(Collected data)

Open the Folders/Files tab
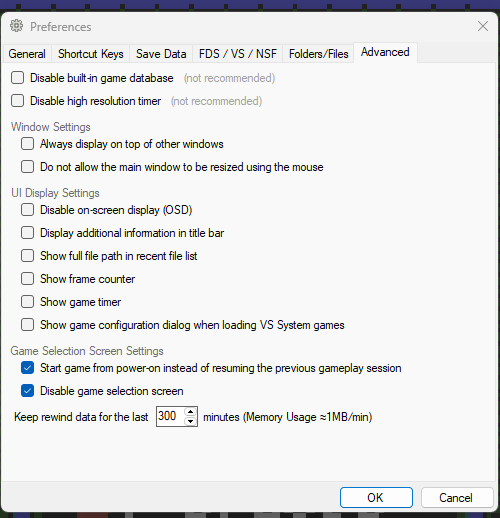click(x=318, y=54)
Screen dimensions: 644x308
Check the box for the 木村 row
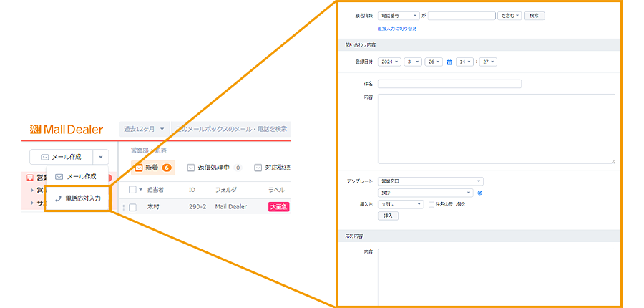132,207
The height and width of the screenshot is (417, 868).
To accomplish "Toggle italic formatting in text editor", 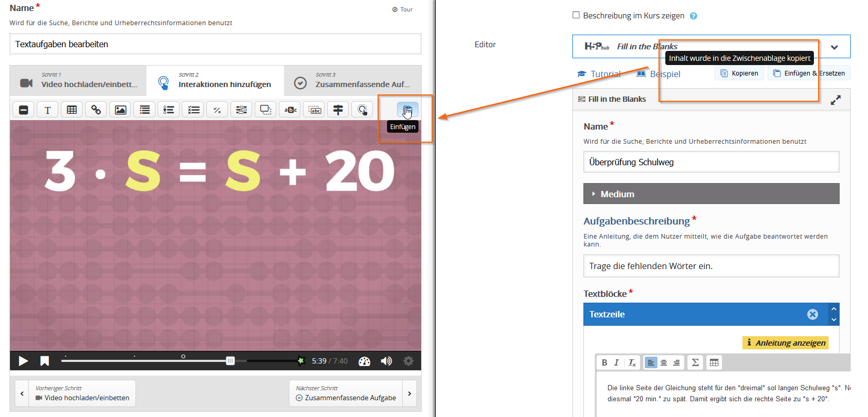I will click(x=616, y=362).
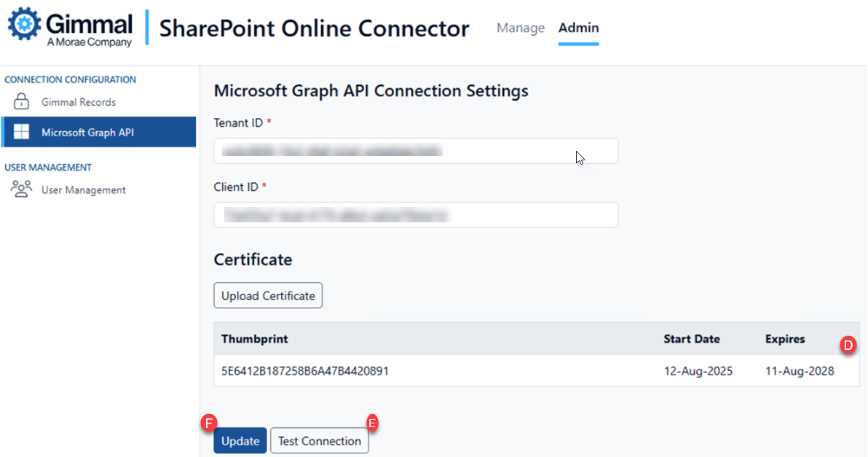Click the red E marker badge
Image resolution: width=868 pixels, height=457 pixels.
coord(374,423)
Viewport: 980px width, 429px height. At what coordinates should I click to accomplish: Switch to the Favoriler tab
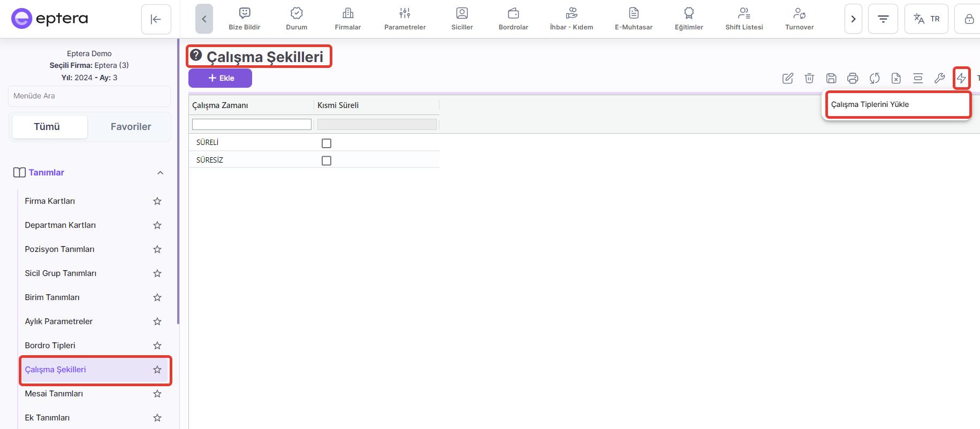coord(131,127)
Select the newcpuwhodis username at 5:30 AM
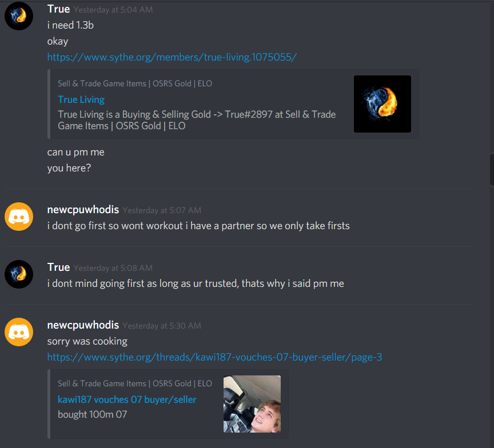The height and width of the screenshot is (448, 494). tap(83, 325)
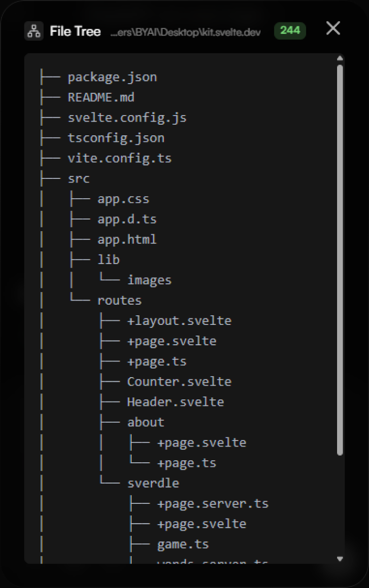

§ **REQUIRED ACTION**
Omit the pictures. Print, word for word, the lines from the beginning of the entries above through the line that holds "The height and width of the screenshot is (417, 868).".

§ **OUTPUT OF THE TASK**
Open the Folders/Files tab
click(x=318, y=54)
Screen dimensions: 644x308
Check the box for the 木村 row
132,207
The height and width of the screenshot is (417, 868).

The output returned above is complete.